↓
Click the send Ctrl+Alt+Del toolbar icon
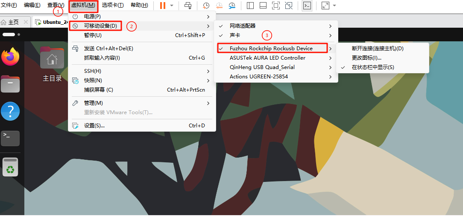463x216 pixels. tap(188, 6)
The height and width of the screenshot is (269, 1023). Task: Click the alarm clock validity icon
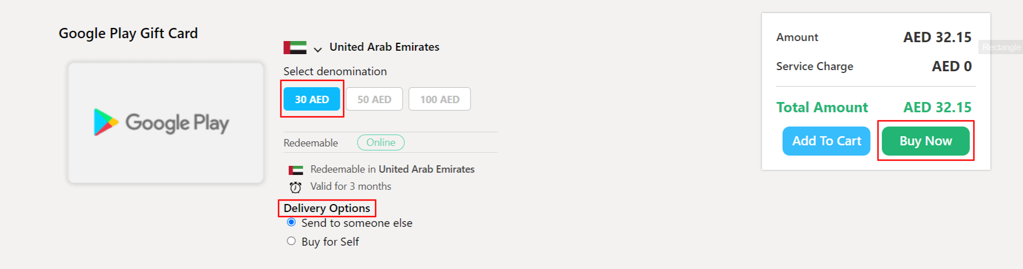[295, 187]
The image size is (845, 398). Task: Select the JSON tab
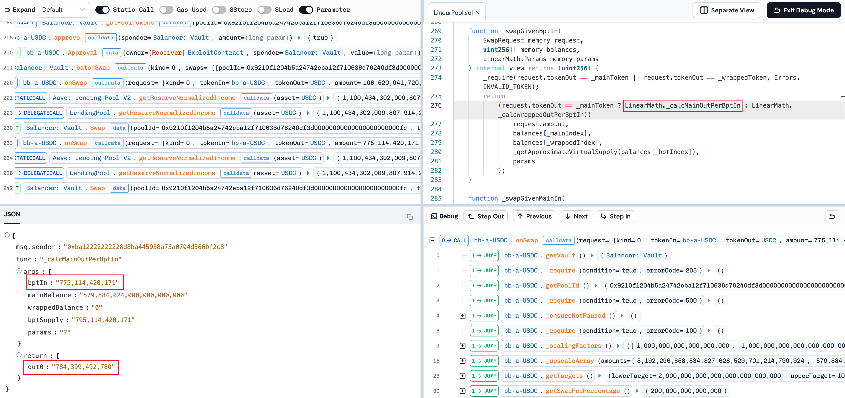(x=12, y=214)
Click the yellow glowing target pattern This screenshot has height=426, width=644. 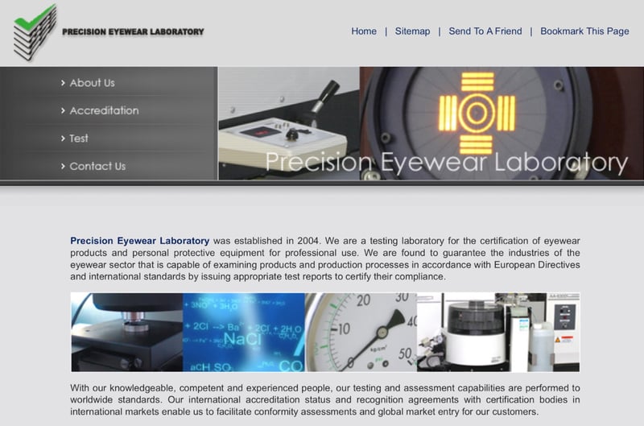click(477, 113)
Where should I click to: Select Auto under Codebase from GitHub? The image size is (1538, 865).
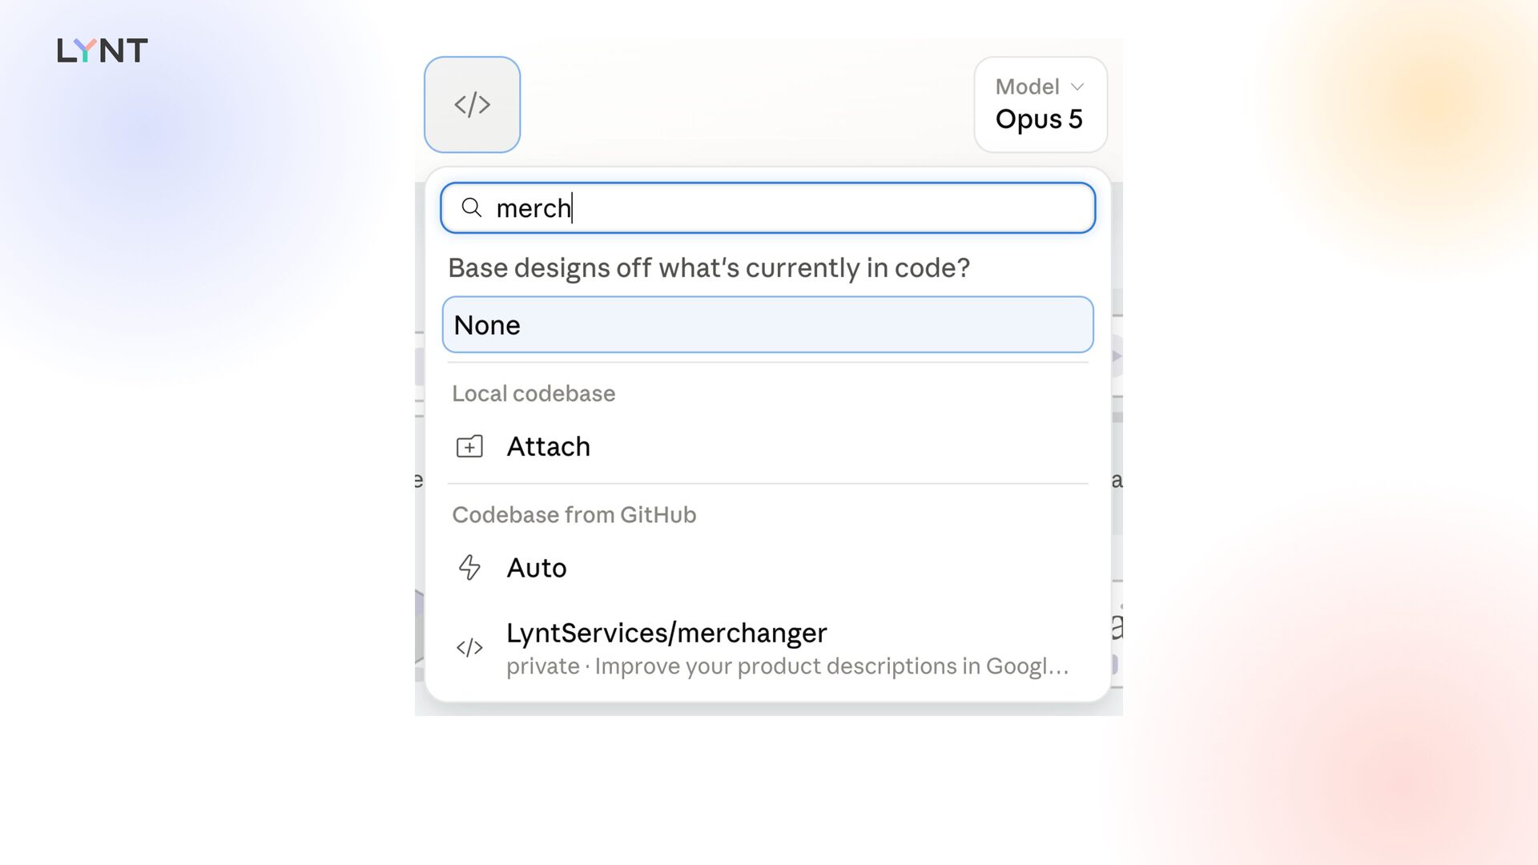(x=767, y=568)
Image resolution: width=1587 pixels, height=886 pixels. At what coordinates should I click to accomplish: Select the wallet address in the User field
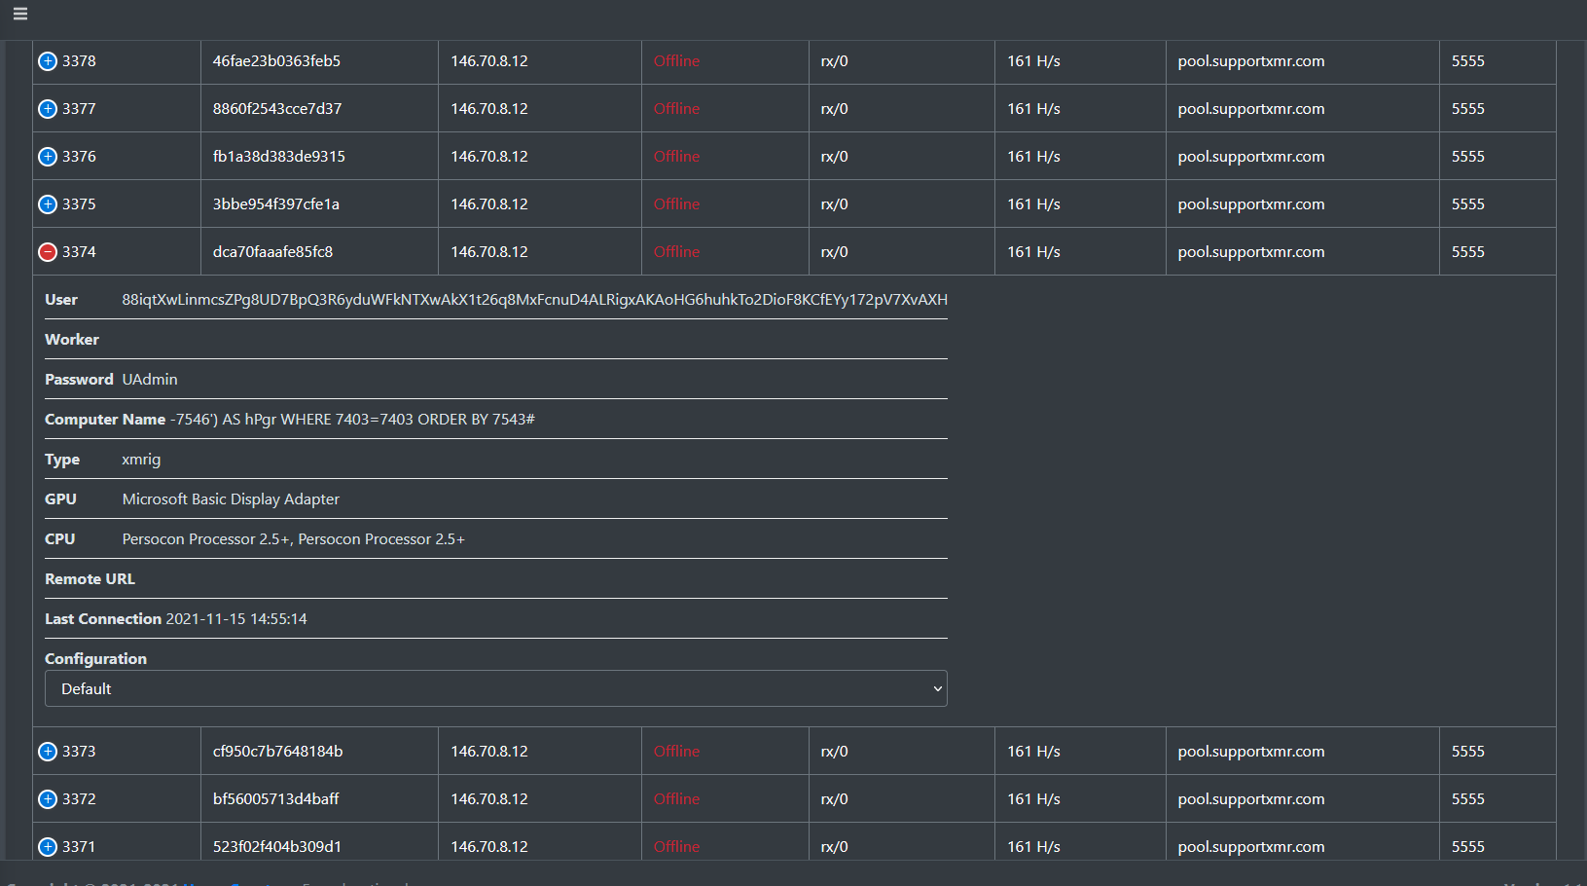coord(533,300)
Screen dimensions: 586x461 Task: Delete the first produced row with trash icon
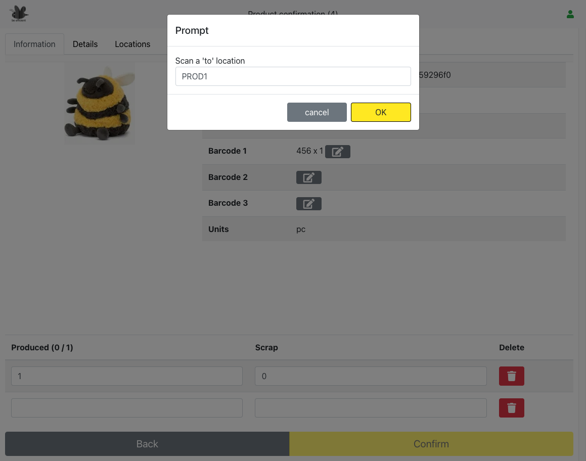pyautogui.click(x=511, y=376)
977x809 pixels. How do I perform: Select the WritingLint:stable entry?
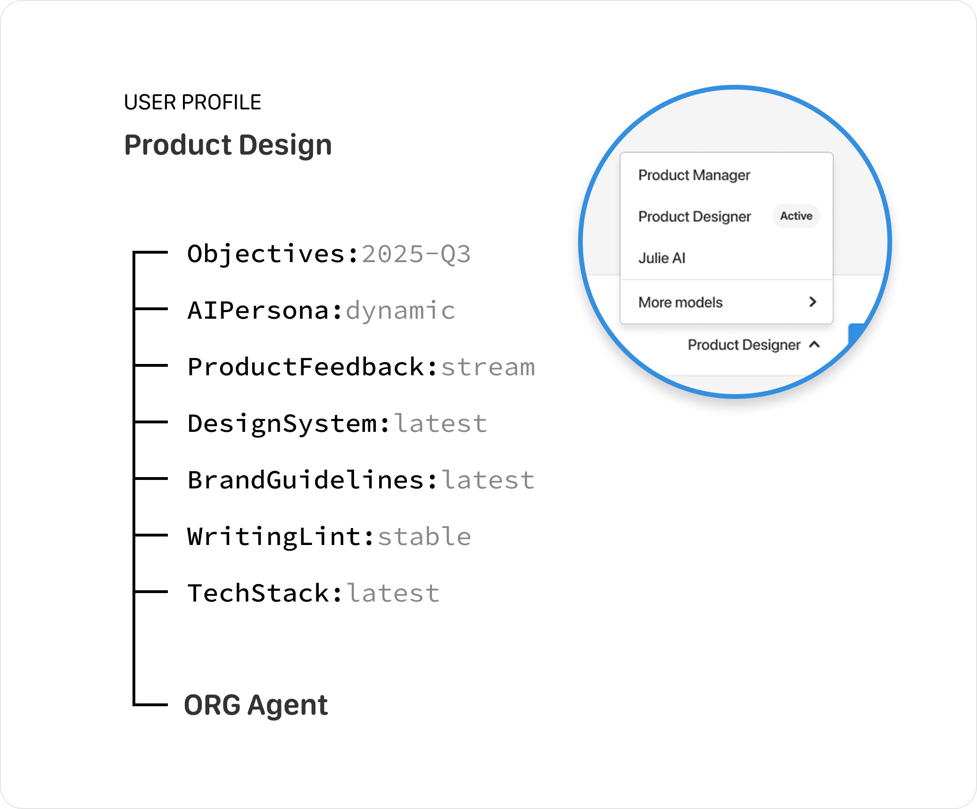(329, 537)
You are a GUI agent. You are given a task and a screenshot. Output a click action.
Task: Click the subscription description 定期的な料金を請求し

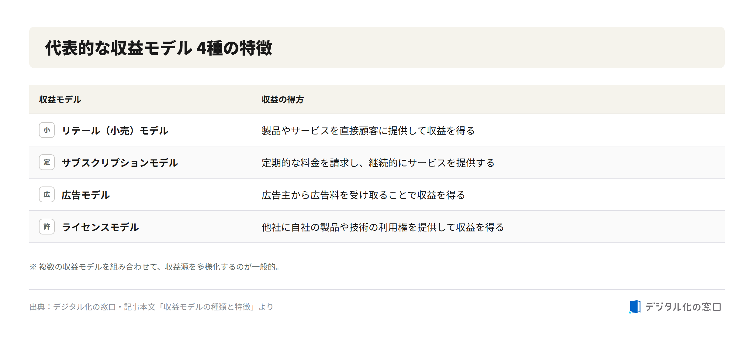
↑
Task to carry out: Starting at the line that has "Screen dimensions: 586x461" and continuing through the end of the records, swap "trash icon" for "bin icon" and write those lines out again with nothing else changed, leaving out the pictures.

Correct answer:
Screen dimensions: 586x461 Task: Delete the first produced row with bin icon
pyautogui.click(x=511, y=376)
977x809 pixels. How do I perform: Select the WritingLint:stable entry?
(329, 537)
You are a GUI agent. You are given a task and a screenshot. Output a click action.
Task: Click the subscription description 定期的な料金を請求し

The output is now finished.